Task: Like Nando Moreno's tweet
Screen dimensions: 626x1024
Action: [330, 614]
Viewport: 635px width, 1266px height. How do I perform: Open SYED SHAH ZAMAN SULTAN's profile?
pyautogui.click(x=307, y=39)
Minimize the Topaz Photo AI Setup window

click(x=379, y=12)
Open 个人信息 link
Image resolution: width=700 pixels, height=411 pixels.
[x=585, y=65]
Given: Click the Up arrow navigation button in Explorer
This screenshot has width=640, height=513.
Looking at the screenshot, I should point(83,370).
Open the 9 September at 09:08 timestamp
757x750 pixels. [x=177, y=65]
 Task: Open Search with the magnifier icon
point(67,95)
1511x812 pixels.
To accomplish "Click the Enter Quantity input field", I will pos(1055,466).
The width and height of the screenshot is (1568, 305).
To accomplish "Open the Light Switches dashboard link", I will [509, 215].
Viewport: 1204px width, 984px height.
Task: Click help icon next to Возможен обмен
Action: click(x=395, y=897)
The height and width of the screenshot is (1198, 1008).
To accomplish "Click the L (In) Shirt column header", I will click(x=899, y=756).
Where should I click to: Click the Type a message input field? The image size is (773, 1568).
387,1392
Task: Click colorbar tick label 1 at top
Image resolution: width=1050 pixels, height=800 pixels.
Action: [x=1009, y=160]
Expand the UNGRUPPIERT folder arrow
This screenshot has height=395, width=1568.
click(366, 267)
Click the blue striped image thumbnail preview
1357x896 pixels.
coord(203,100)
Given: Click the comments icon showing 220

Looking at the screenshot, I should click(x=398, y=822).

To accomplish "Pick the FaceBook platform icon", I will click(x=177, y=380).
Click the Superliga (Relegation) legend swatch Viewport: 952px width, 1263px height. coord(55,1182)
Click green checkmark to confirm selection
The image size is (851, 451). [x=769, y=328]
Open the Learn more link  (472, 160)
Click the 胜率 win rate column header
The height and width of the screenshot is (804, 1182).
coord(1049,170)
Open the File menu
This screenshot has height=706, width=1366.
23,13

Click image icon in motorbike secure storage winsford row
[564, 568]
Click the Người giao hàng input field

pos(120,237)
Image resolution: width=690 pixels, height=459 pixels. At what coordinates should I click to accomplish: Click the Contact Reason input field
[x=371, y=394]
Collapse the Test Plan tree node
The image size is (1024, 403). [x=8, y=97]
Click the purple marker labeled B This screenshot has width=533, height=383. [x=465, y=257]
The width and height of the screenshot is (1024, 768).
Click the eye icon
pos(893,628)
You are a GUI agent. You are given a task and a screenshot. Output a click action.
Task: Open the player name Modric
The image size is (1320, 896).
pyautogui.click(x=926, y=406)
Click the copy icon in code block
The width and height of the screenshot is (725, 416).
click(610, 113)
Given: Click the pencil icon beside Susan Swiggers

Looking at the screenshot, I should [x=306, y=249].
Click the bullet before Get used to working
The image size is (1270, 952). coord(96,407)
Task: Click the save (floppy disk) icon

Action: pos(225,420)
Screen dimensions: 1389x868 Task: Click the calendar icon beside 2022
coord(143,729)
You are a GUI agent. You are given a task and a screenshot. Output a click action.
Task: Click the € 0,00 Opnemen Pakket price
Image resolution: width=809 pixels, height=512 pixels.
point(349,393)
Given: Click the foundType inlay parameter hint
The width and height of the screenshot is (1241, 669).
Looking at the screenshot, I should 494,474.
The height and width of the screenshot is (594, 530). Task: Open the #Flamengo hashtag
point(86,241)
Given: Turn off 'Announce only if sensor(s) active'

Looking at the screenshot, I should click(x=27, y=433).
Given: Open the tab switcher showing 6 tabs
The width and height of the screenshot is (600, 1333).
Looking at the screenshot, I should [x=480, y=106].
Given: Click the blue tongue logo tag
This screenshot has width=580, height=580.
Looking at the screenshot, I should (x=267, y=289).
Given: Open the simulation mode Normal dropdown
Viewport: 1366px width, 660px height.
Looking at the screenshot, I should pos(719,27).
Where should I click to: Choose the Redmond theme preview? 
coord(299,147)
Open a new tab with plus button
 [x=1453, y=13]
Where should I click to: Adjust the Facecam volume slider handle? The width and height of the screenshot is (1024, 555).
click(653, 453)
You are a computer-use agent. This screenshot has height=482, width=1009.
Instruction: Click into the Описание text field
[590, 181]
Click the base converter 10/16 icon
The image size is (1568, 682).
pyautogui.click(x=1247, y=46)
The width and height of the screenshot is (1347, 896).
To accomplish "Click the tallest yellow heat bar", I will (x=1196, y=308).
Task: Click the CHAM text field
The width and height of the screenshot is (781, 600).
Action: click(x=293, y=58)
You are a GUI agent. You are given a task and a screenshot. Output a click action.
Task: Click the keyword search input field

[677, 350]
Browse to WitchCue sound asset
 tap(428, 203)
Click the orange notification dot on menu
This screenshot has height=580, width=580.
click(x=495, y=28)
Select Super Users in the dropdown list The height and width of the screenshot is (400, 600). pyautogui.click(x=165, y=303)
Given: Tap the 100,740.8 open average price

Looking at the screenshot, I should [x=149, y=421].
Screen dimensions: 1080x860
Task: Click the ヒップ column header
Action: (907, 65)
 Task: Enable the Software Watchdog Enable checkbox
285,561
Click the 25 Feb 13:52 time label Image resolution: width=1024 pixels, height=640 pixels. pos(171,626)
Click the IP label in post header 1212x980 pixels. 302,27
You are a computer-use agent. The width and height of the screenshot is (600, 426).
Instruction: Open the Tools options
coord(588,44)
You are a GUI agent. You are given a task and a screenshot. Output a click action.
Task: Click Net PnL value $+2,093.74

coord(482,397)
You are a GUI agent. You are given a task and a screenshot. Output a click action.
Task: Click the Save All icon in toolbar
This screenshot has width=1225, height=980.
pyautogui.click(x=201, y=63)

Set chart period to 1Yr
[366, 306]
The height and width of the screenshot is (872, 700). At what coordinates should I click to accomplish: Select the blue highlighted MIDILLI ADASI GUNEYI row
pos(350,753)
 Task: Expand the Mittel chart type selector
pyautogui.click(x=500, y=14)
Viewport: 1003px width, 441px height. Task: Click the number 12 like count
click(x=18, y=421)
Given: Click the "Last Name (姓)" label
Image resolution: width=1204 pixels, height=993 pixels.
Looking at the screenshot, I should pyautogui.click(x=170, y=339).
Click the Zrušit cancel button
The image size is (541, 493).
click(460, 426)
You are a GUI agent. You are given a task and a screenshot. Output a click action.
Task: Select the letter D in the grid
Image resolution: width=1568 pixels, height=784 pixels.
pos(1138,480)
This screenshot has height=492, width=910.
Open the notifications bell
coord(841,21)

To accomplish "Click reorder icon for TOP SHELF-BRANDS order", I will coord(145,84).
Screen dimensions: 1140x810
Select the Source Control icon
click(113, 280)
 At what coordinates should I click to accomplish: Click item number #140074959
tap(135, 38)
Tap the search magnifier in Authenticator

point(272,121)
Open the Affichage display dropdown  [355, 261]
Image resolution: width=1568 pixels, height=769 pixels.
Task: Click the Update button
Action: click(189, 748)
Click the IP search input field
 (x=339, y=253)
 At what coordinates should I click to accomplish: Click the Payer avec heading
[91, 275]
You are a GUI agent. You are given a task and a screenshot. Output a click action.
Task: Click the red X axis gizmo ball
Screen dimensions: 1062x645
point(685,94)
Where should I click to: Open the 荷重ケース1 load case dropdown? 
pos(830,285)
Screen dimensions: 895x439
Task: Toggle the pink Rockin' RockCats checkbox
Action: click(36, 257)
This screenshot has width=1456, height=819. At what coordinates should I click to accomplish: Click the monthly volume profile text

YOUR INSTRUCTIONS: Put down each entry again, unchanged and complete.

TASK ANSWER:
Task: Like Nando Moreno's tweet
Screen dimensions: 626x1024
Action: [330, 614]
Viewport: 635px width, 1266px height. How do I perform: Open SYED SHAH ZAMAN SULTAN's profile?
pyautogui.click(x=307, y=39)
Minimize the Topaz Photo AI Setup window

click(x=379, y=12)
Open 个人信息 link
Image resolution: width=700 pixels, height=411 pixels.
[x=585, y=65]
Given: Click the Up arrow navigation button in Explorer
This screenshot has width=640, height=513.
Looking at the screenshot, I should point(83,370).
Open the 9 September at 09:08 timestamp
757x750 pixels. [x=177, y=65]
 Task: Open Search with the magnifier icon
point(67,95)
1511x812 pixels.
To accomplish "Click the Enter Quantity input field", I will pos(1055,466).
The width and height of the screenshot is (1568, 305).
To accomplish "Open the Light Switches dashboard link", I will [509, 215].
Viewport: 1204px width, 984px height.
Task: Click help icon next to Возможен обмен
Action: click(x=395, y=897)
The height and width of the screenshot is (1198, 1008).
To accomplish "Click the L (In) Shirt column header", I will click(x=899, y=756).
Where should I click to: Click the Type a message input field? The image size is (773, 1568).
387,1392
Task: Click colorbar tick label 1 at top
Image resolution: width=1050 pixels, height=800 pixels.
Action: [x=1009, y=160]
Expand the UNGRUPPIERT folder arrow
This screenshot has height=395, width=1568.
click(366, 267)
Click the blue striped image thumbnail preview
1357x896 pixels.
coord(203,100)
Given: Click the comments icon showing 220

Looking at the screenshot, I should click(x=398, y=822).

To accomplish "Pick the FaceBook platform icon", I will click(x=177, y=380).
Click the Superliga (Relegation) legend swatch Viewport: 952px width, 1263px height. coord(55,1182)
Click green checkmark to confirm selection
The image size is (851, 451). [x=769, y=328]
Open the Learn more link  (472, 160)
Click the 胜率 win rate column header
The height and width of the screenshot is (804, 1182).
coord(1049,170)
Open the File menu
This screenshot has height=706, width=1366.
23,13

Click image icon in motorbike secure storage winsford row
[564, 568]
Click the Người giao hàng input field

pos(120,237)
Image resolution: width=690 pixels, height=459 pixels. At what coordinates should I click to accomplish: Click the Contact Reason input field
[x=371, y=394]
Collapse the Test Plan tree node
The image size is (1024, 403). [x=8, y=97]
Click the purple marker labeled B This screenshot has width=533, height=383. [x=465, y=257]
The width and height of the screenshot is (1024, 768).
Click the eye icon
pos(893,628)
You are a GUI agent. You are given a task and a screenshot. Output a click action.
Task: Open the player name Modric
The image size is (1320, 896).
pyautogui.click(x=926, y=406)
Click the copy icon in code block
The width and height of the screenshot is (725, 416).
click(610, 113)
Given: Click the pencil icon beside Susan Swiggers

Looking at the screenshot, I should [x=306, y=249].
Click the bullet before Get used to working
The image size is (1270, 952). coord(96,407)
Task: Click the save (floppy disk) icon

Action: pos(225,420)
Screen dimensions: 1389x868 Task: Click the calendar icon beside 2022
coord(143,729)
You are a GUI agent. You are given a task and a screenshot. Output a click action.
Task: Click the € 0,00 Opnemen Pakket price
Image resolution: width=809 pixels, height=512 pixels.
point(349,393)
Given: Click the foundType inlay parameter hint
The width and height of the screenshot is (1241, 669).
Looking at the screenshot, I should 494,474.
The height and width of the screenshot is (594, 530). Task: Open the #Flamengo hashtag
point(86,241)
Given: Turn off 'Announce only if sensor(s) active'

Looking at the screenshot, I should click(x=27, y=433).
Given: Open the tab switcher showing 6 tabs
The width and height of the screenshot is (600, 1333).
Looking at the screenshot, I should [x=480, y=106].
Given: Click the blue tongue logo tag
This screenshot has width=580, height=580.
Looking at the screenshot, I should (x=267, y=289).
Given: Open the simulation mode Normal dropdown
Viewport: 1366px width, 660px height.
Looking at the screenshot, I should pos(719,27).
Where should I click to: Choose the Redmond theme preview? 
coord(299,147)
Open a new tab with plus button
 [x=1453, y=13]
Where should I click to: Adjust the Facecam volume slider handle? The width and height of the screenshot is (1024, 555).
click(653, 453)
You are a computer-use agent. This screenshot has height=482, width=1009.
Instruction: Click into the Описание text field
[590, 181]
Click the base converter 10/16 icon
The image size is (1568, 682).
pyautogui.click(x=1247, y=46)
The width and height of the screenshot is (1347, 896).
To accomplish "Click the tallest yellow heat bar", I will (x=1196, y=308).
Task: Click the CHAM text field
The width and height of the screenshot is (781, 600).
Action: click(x=293, y=58)
You are a GUI agent. You are given a task and a screenshot. Output a click action.
Task: Click the keyword search input field

[677, 350]
Browse to WitchCue sound asset
 tap(428, 203)
Click the orange notification dot on menu
This screenshot has height=580, width=580.
click(x=495, y=28)
Select Super Users in the dropdown list The height and width of the screenshot is (400, 600). pyautogui.click(x=165, y=303)
Given: Tap the 100,740.8 open average price

Looking at the screenshot, I should [x=149, y=421].
Screen dimensions: 1080x860
Task: Click the ヒップ column header
Action: (907, 65)
 Task: Enable the Software Watchdog Enable checkbox
285,561
Click the 25 Feb 13:52 time label Image resolution: width=1024 pixels, height=640 pixels. pos(171,626)
Click the IP label in post header 1212x980 pixels. 302,27
You are a computer-use agent. The width and height of the screenshot is (600, 426).
Instruction: Open the Tools options
coord(588,44)
You are a GUI agent. You are given a task and a screenshot. Output a click action.
Task: Click Net PnL value $+2,093.74

coord(482,397)
You are a GUI agent. You are given a task and a screenshot. Output a click action.
Task: Click the Save All icon in toolbar
This screenshot has width=1225, height=980.
pyautogui.click(x=201, y=63)

Set chart period to 1Yr
[366, 306]
The height and width of the screenshot is (872, 700). At what coordinates should I click to accomplish: Select the blue highlighted MIDILLI ADASI GUNEYI row
pos(350,753)
 Task: Expand the Mittel chart type selector
pyautogui.click(x=500, y=14)
Viewport: 1003px width, 441px height. Task: Click the number 12 like count
click(x=18, y=421)
Given: Click the "Last Name (姓)" label
Image resolution: width=1204 pixels, height=993 pixels.
Looking at the screenshot, I should pyautogui.click(x=170, y=339).
Click the Zrušit cancel button
The image size is (541, 493).
click(460, 426)
You are a GUI agent. You are given a task and a screenshot. Output a click action.
Task: Select the letter D in the grid
Image resolution: width=1568 pixels, height=784 pixels.
pos(1138,480)
This screenshot has height=492, width=910.
Open the notifications bell
coord(841,21)

To accomplish "Click reorder icon for TOP SHELF-BRANDS order", I will coord(145,84).
Screen dimensions: 1140x810
Select the Source Control icon
click(113, 280)
 At what coordinates should I click to accomplish: Click item number #140074959
tap(135, 38)
Tap the search magnifier in Authenticator

point(272,121)
Open the Affichage display dropdown  [355, 261]
Image resolution: width=1568 pixels, height=769 pixels.
Task: Click the Update button
Action: click(189, 748)
Click the IP search input field
 (x=339, y=253)
 At what coordinates should I click to accomplish: Click the Payer avec heading
[91, 275]
You are a GUI agent. You are given a task and a screenshot. Output a click action.
Task: Click the red X axis gizmo ball
Screen dimensions: 1062x645
point(685,94)
Where should I click to: Open the 荷重ケース1 load case dropdown? 
pos(830,285)
Screen dimensions: 895x439
Task: Toggle the pink Rockin' RockCats checkbox
Action: click(36, 257)
This screenshot has width=1456, height=819. At what coordinates should I click to accomplish: Click the monthly volume profile text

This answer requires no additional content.